[Items from a dataset]
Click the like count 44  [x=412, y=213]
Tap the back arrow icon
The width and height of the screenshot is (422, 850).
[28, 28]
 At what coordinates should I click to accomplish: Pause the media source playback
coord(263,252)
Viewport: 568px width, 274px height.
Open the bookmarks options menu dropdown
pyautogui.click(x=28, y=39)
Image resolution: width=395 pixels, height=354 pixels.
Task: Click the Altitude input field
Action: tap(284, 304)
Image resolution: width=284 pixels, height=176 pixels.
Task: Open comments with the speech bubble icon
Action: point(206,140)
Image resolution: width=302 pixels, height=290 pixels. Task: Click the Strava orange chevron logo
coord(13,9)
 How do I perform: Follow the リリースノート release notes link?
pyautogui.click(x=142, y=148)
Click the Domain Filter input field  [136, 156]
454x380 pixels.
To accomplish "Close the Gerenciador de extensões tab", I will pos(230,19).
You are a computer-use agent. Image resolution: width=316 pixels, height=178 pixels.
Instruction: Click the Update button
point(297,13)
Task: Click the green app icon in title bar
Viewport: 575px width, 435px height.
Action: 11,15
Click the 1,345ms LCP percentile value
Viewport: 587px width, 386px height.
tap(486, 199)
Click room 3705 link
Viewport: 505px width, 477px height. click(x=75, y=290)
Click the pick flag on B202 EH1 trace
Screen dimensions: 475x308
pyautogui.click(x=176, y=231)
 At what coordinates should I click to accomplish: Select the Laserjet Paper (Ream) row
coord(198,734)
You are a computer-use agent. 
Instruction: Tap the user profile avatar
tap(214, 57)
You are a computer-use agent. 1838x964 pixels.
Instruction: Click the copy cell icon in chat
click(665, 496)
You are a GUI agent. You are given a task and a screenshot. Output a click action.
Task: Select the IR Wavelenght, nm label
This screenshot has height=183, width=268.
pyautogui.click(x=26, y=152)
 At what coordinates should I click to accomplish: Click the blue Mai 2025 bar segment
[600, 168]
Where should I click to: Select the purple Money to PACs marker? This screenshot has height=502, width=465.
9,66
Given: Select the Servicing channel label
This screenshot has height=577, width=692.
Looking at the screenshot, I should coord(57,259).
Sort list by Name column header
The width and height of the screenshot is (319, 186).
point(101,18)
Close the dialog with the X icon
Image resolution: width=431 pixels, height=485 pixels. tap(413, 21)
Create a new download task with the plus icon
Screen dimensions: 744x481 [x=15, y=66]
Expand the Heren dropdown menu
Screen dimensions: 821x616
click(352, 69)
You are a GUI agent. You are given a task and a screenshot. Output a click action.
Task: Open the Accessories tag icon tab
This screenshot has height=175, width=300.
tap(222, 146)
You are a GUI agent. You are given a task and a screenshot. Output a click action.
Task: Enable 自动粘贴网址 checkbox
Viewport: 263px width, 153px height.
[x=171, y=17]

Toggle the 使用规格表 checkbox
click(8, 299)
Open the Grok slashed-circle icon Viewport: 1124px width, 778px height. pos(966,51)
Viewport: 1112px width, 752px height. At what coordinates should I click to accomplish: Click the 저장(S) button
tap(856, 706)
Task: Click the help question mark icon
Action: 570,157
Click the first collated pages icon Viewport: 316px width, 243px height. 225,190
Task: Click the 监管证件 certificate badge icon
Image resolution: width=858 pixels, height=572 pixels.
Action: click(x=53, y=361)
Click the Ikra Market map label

Assigned task ->
Would you retype the lines of the data above, from the one holding "Task: Click the 监管证件 certificate badge icon" through its final line, exactly and without adding any other line?

Exercise output ->
Task: Click the 监管证件 certificate badge icon
Image resolution: width=858 pixels, height=572 pixels.
Action: click(x=53, y=361)
Click the Ikra Market map label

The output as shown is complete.